Geremie Barmé, the Australian National University

“China’s Promise” (China Beat, January 2010):

On Christmas Day 2009, as a momentous year of anniversaries drew to an end, the Beijing authorities announced that Liu Xiaobo had been sentenced to eleven years in jail for ‘inciting subversion’. According to media reports, this was the longest term given to any offender accused of this particularly nebulous crime since it was introduced in 1997. Ironically, for the two decades since the tragic denouement of the 1989 mass protest movement that pressed for media freedoms and basic rights Liu’s has been a voice of reason and decency. Like patriots who had agitated for the party to make China a modern and civil nation in the 1940s, activists like Liu, and the thousands who signed the Charter 08, have used peaceful means and public protest to appeal to Chinese authorities to respect their own constitution.
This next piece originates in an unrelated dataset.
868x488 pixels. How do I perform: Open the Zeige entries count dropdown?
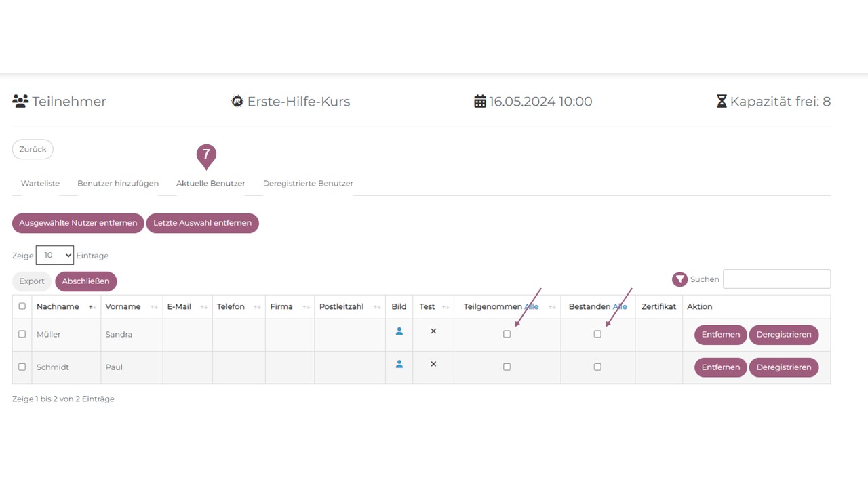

As China continues on its path to become a major world influence, it is important that we remain heedful of the complex realities of China’s society and the varying demands of its citizens. As international criticisms of China’s failure to realize a social and political transformation concomitant with its economic achievement, the Chinese authorities have become increasingly anxious to present their monolith version of Chinese reality to the world as the only truly Chinese story worthy of our consideration. The Chinese Party-state, with the support of many citizens nurtured by a guided education and media industry, is now investing massively in presenting what it calls the ‘Chinese story’ (Zhongguode gushi 中国的故事) to the rest of the world. However, in doing this, it constantly limits and censors the variety of stories and narratives that make up the rich skein of human possibility in China itself. To many it would appear self-evident that no political force can or should claim to represent in its entirety or in perpetuity such human richness.

See also this 1990 essay, “Confession, Redemption, and Death: Liu Xiaobo and the Protest Movement of 1989” (originally published in The Broken Mirror: China After Tiananmen and republished in the March 2009 issue of China Heritage Quarterly).

Anne-Marie Brady, University of Canterbury

It is important to understand that when news like this breaks, “frames” and “tifa” (standardized formulations) are already in place that guide the Chinese media. I doubt there’ll be any big banner headlines in China about the prize (at least not negative ones), as the usual strategy is to downplay such events if they reflect unfavourably on China. And as to what the average person in China will think about it all, apart from select circles in Beijing, most of the rest of the country aren’t quite sure who Liu Xiaobo is, and I doubt they’ll get all stirred up by Charter 08 as a result of the prize. I’ve been on the road a bit this last month and everyone is talking about the economy these days—how tough things are getting as costs go up—to most, Liu represents another era remote from their realities. Personally I think he is a great guy, tough, principled and determined. I met him just before his re-arrest in 1996.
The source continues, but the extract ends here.